When my coauthor and I set out to write The Duchess of the Shallows, we knew instantly that Duchess' past life as a baker was important. She is a baker by trade, because bread is food that is enjoyed by both commoners and high born, even if the food itself isn't any different. The "presence" of that food gave Duchess an air of being in two worlds at once, which factored heavily into the outcome of both that novel and the series in general. As bread is a food eaten throughout the real world we know, so it is eaten throughout the fantasy, fog-bound city of Rodaas. The selling of that bread took Duchess all along its winding streets and alleys, setting up a potential network of allies and contacts she would need to help her with the heist she planned. Finally, but how better to help readers connect with the hero than to have her triumph by the small knowledge of flour and yeast?
An unwritten rule of fantasy is that the details of the world-building must be "realistic", which among other things means that the food the characters eat must be something you'd expect to find in medieval Europe. I have never quite understood why it's "realistic" for a medieval-style world to contain dragons but not, say, coffee. Yes, yes, I know that particular beverage didn't make its way to Europe until the 16th century at the earliest, but dragons never got there at all and no one complains about that. So I ignore that rule because why not.

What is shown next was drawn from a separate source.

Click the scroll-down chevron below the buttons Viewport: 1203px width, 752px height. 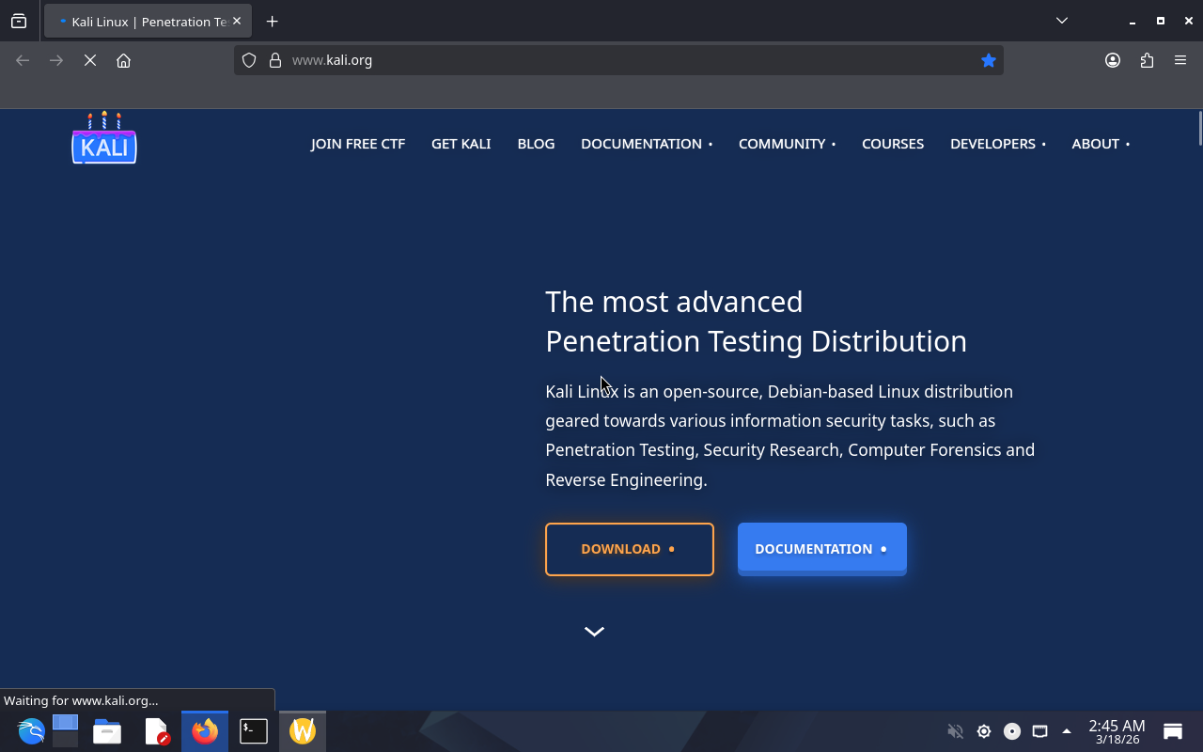tap(594, 632)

In my second novel, The Fall of Ventaris, two characters who are anything but wealthy buy and share an orange. Although one could argue that such a fruit was an unaffordable treat in their world, I liked the idea of two people walking through a crowded marketplace, tearing wedges from an orange they passed back and forth. There was a certain camaradarie inherent in that image, one that trumped any sense of "realism."
Food is an experience we all share, and there is something comforting about both the way food is prepared and the way it is served. Duchess uses bread-making to calm her nerves and clear her mind before braving the dangers of the estate of Baron Eusbius. Later in the series, a feast is a welcome interlude before the climactic events in the imperial palace, events Duchess herself has secretly engineered. Some of the food she eats there – ripe pears and spicy sausage – is familiar, and the some – like the exotic bataya – is beyond her experience, but all of it helps ground her before the dangers to come. She eats this meal with persons of power, and yet the ritual of eating together makes her feel a part of a group that, under normal circumstances, would not deign to be in the same room with something they think so ignobly born.
Fiction, to me, is as necessary to life as food, and food is as much of an adventure as fiction. The two together – well, for me they make something truly fantastic.
Thanks for stopping by to share your food for thought, Neil!